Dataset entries
····················

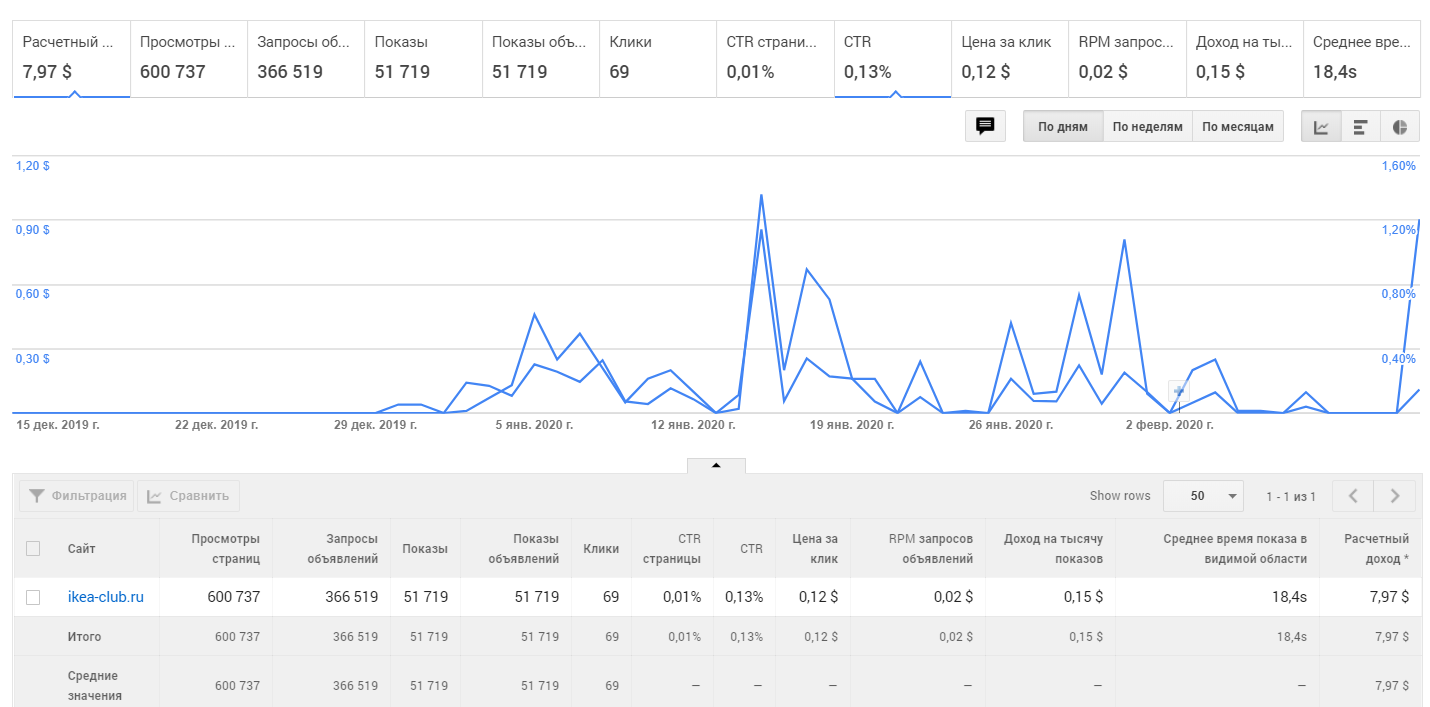The image size is (1430, 707).
Task: Switch to pie chart view
Action: point(1400,127)
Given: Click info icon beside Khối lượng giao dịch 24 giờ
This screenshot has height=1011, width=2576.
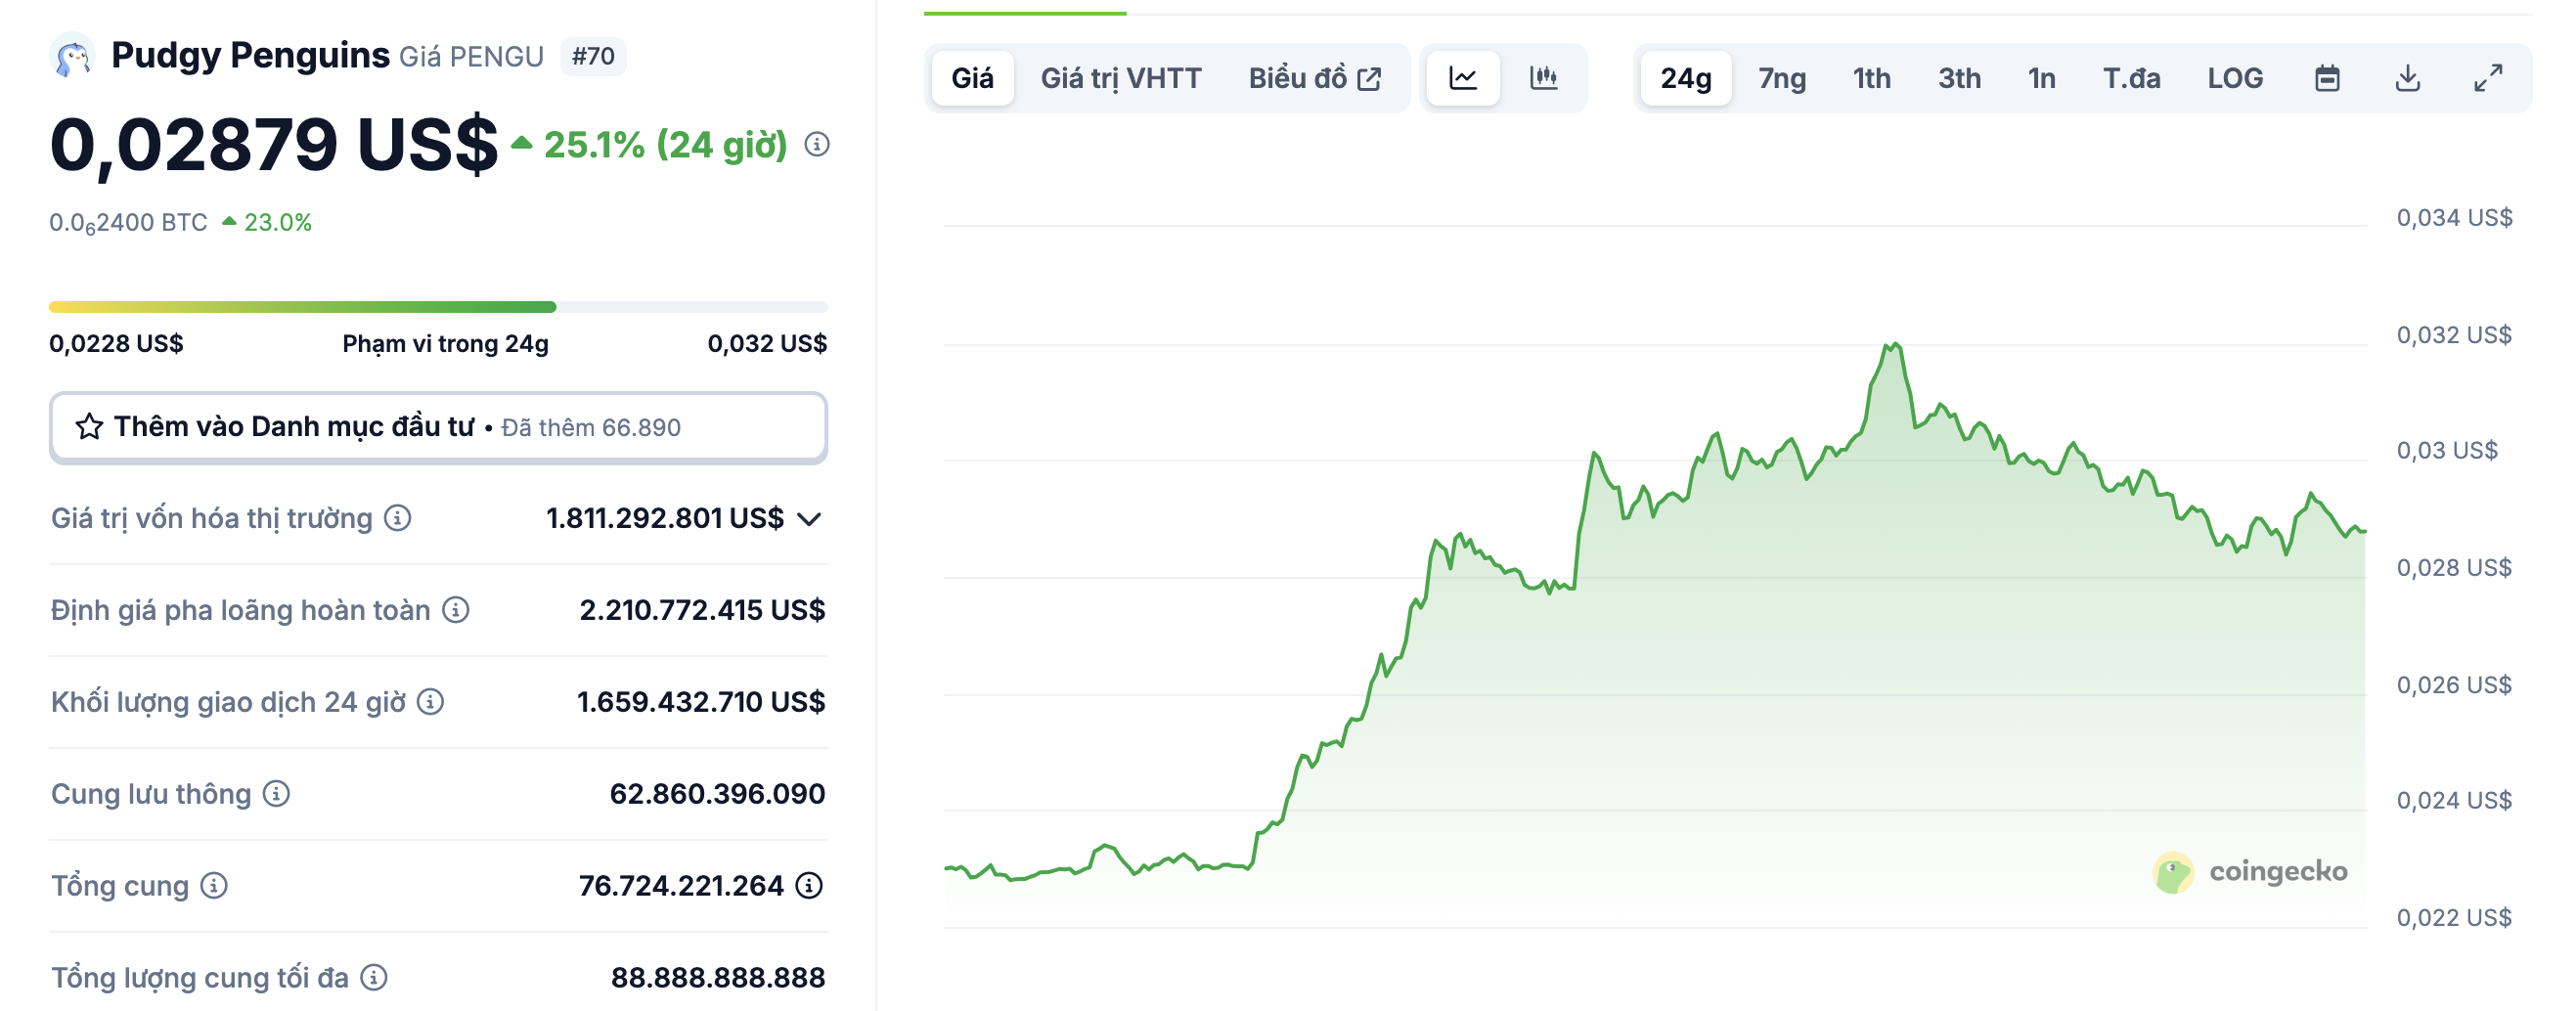Looking at the screenshot, I should pos(431,702).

····················

:: Assignment ::
From the line that includes "Given: Click info" on down to the last line of the entries above, set down each line exactly, leaving out the pictures.

:: Your response ::
Given: Click info icon beside Khối lượng giao dịch 24 giờ
This screenshot has height=1011, width=2576.
Looking at the screenshot, I should pos(431,702).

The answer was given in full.